Add to that the pressure to produce a result in time for the biggest particle physics conference of the year, the ICHEP, held in Melbourne, Australia, and the race was well and truly on.
Of course, the physicists were not entirely taken by surprise, as they had been preparing for the demands of LHC operation for some time. "We reduced the CPU time to reconstruct one event to 25 seconds per event," said ATLAS computing coordinator Hans von der Schmitt. "From 2010 to 2012 we increased the capacity of the WLCG by 50%." But when the crunch came in the first half of this year, even this was not enough. "At one point we had to borrow access to 2,000 more CPUs in Tier 0 to keep up with the LHC, and currently many of the funding agencies are providing us with about 20% more capacity than they had originally pledged."
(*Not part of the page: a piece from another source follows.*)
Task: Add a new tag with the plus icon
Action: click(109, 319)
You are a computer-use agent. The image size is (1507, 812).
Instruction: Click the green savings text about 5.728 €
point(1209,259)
Following last month's announcement, physicists are now trying to more closely identify the "Higgs-like" particle. "Because the next step in the science requires us to look for differential distributions in the data, we will be needing much more of it," said Boyd. This translates into even more computing capacity, but scientists also hope to make the existing capacity more efficient.
"We would like to change the computing models to require fewer copies of the data world-wide, and to minimize the number of bytes needed to store a physics event," said Von der Schmitt. CMS also has some performance-improving tricks up its sleeve. "We are working on more dynamic data placement tactics and extending use of remote access techniques," said Bonacorsi. Specialized processing units (originally developed for computer graphics) and multi-threading will also help.
Physicists are not so secretly hoping that their more detailed analyses will reveal something unusual about the Higgs boson leading to new physics. Who knows? But one thing is for sure: without distributed computing, their scientific advances would not be possible.